From the age of 17, Abdi (not his real name) was radicalized and recruited into violent extremism. A young boy from Kenya, he started his journey to join an extremist group active in Iraq and Syria, DAESH. His first attempt to join the group failed. Still determined to join what he misconstrued as ‘jihad’, he embarked on a second expedition to a nearby country, Somalia. Authorities arrested him before he could join a terrorist group.
His detention affected his family. His mother was stigmatized and discriminated by her community after his arrest. Constantly accused and reminded of neglecting her son and allowing him to join a terrorist group, the situation forced her to relocate.
After spending 4 years in detention, Abdi was release to rejoin his family. Abdi and his recruiter, Juma (also not his real name), were immediately enrolled in the Deep Dialogue program of the Building Resilience Against Violent Extremism (BRAVE) movement supported by Arigatou International and the GNRC members in Kenya.

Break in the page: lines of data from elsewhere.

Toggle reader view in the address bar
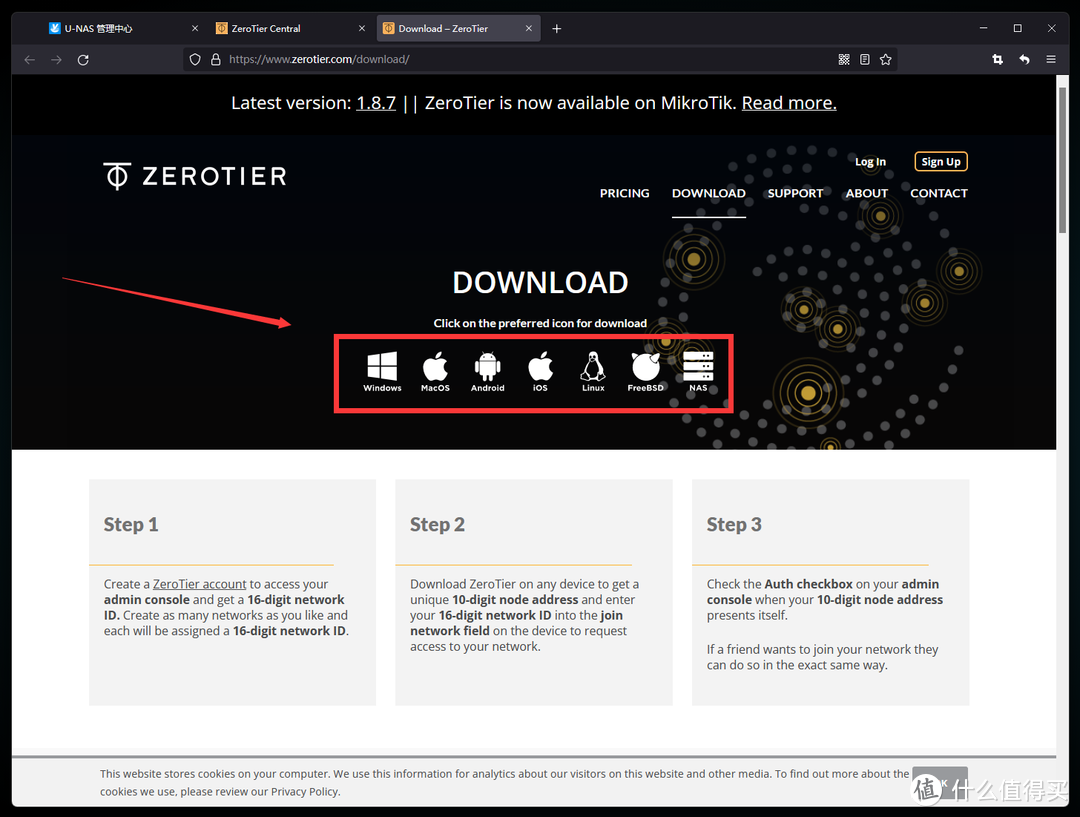Image resolution: width=1080 pixels, height=817 pixels. (865, 60)
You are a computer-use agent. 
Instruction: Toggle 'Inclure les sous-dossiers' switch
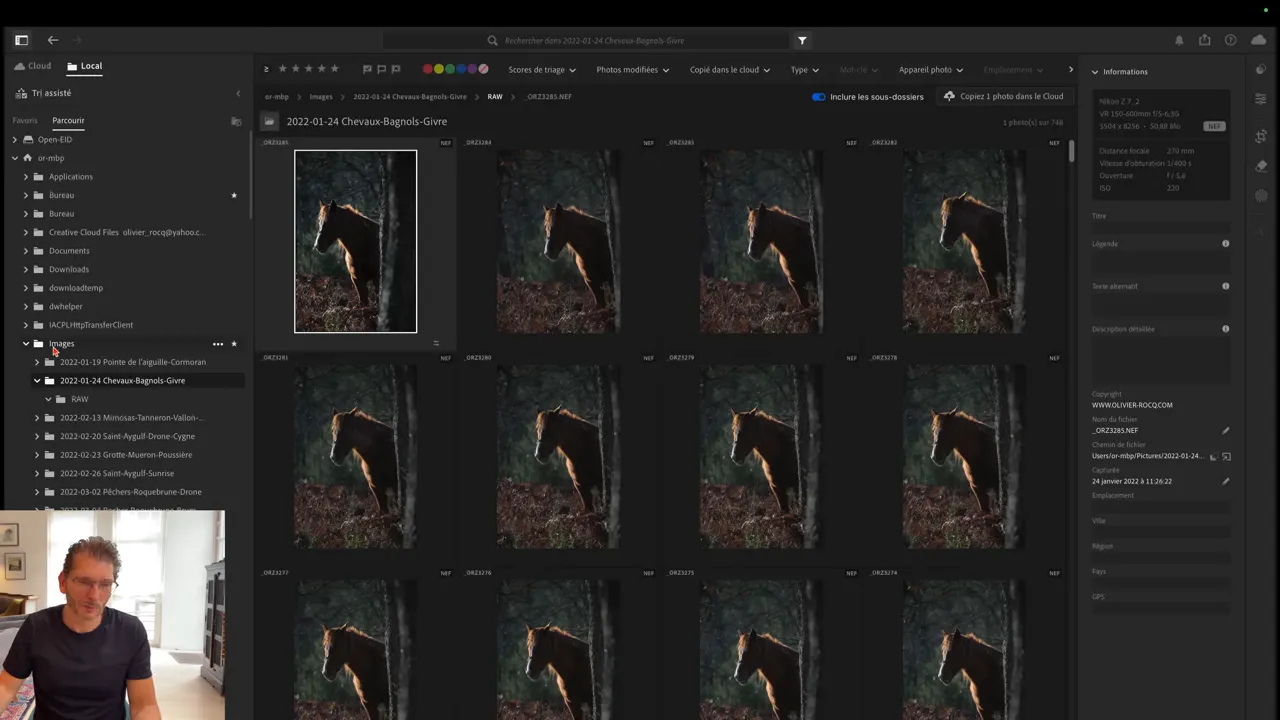tap(819, 97)
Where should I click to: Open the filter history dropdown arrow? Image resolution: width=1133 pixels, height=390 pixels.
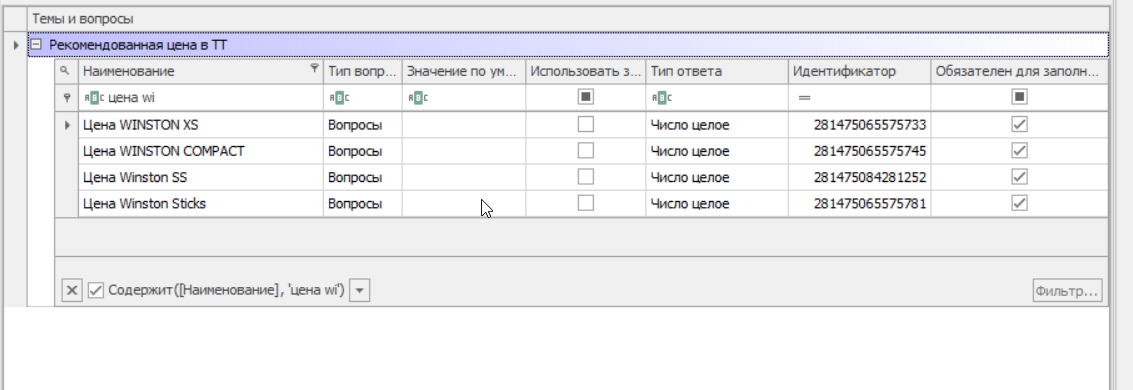(x=360, y=291)
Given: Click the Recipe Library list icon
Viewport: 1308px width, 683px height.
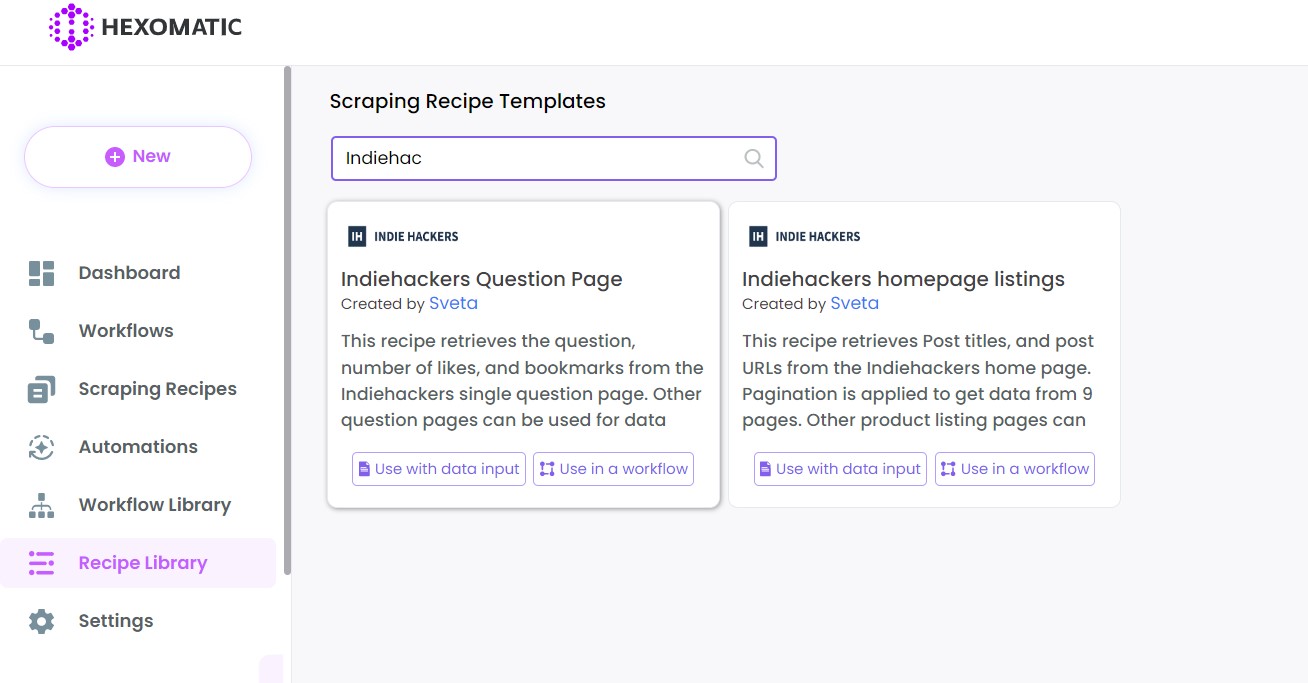Looking at the screenshot, I should 41,562.
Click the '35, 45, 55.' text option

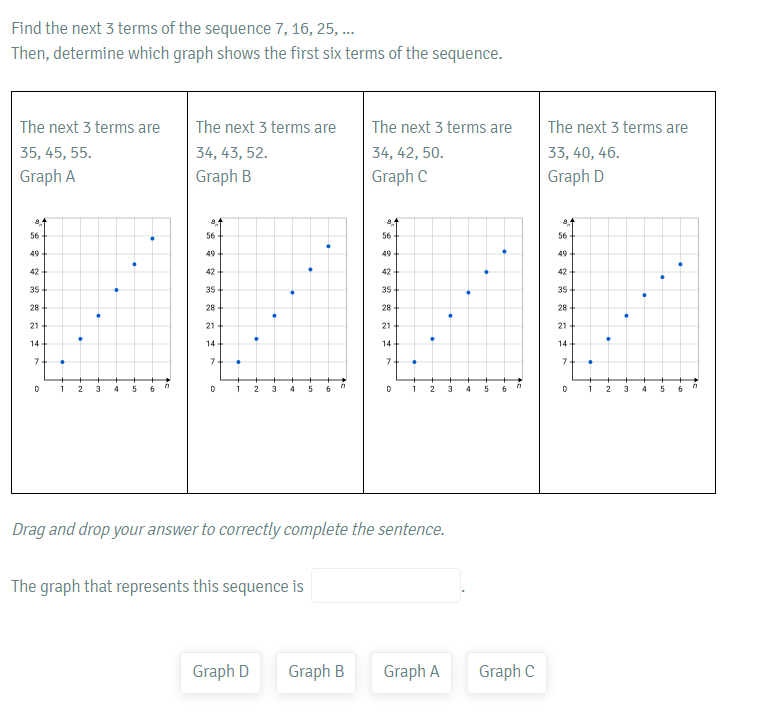coord(56,153)
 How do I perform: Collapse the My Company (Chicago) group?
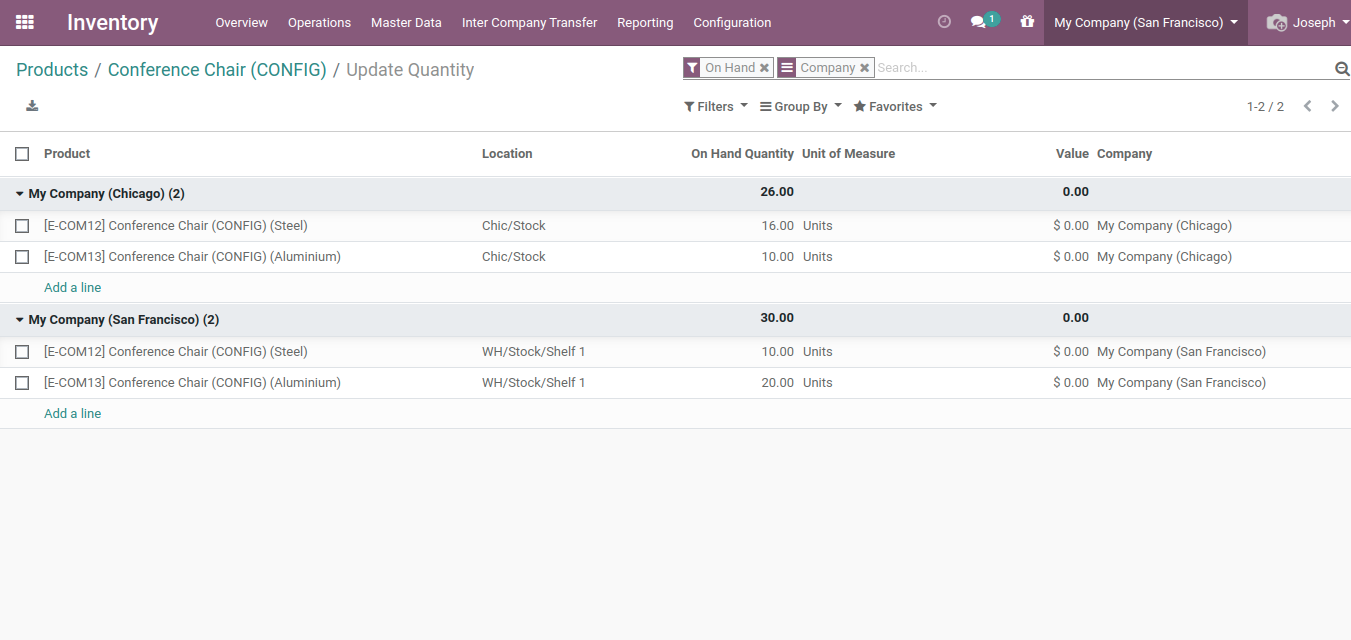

During this program, Abdi and Juma learnt the true meaning of Jihad and related Islamic concepts and teachings. Abdi now blames his joining of outlawed groups to peer influence, youth vulnerability, ignorance and idleness. He now agrees that he misunderstood Islam, and if given an opportunity would discourage other young people against joining violent extremist groups, and rethink their actions and furthermore, seek more knowledge on Islam.
Abdi, now a reformed 23-year-old youth, appreciates the Deep Dialogue program for helping him understand Islam better, and discerned the misused Islamic concepts by extremist groups to cause harm to others. He is now on a full university education scholarship secured by GNRC members in Kenya, pursuing a degree in Business and Information Technology in one of the leading universities in Kenya.
Abdi is just one of the thousands of young people in the Horn of Africa region whose lives have been blighted by violent extremism. The United Nations Development Program (UNDP) report on Journey to Extremism in Africa: Drivers, Incentives and the Tipping Point for Recruitment paints a grim picture for Africa, Middle East and Asia if prevention is not prioritized. UNDP, which supports the BRAVE program, urges States to support such remarkable programs to realize peace and stability in the region.
A photo of one of the interfaith programs by GNRC
Modest interfaith programs to help faith communities can have significant impact in the lives of children and young people. Abdi is testimony to this effort, and the BRAVE’s Deep Dialogue program is an effective method to achieve peace and prevent further violence.
The GNRC Panama Declaration on Ending Violence Against Children includes prevention of violent extremism, gang violence and organized crime as core part of what Arigatou International strives. In partnership with the Kenyan Government and local GNRC Networks, Arigatou International has directly reached to thousands of children who would have followed on Abdi’s path.
The BRAVE Movement is an initiative of the faith leaders in Kenya led by the GNRC and a number of partners in support of the Government of Kenya’s initiatives in preventing and countering violent extremism. These efforts have contributed to preventing violent extremism initiatives in the Eastern and Horn of Africa region by equipping young people and faith leaders with knowledge and skills to prevent and counter violent extremism.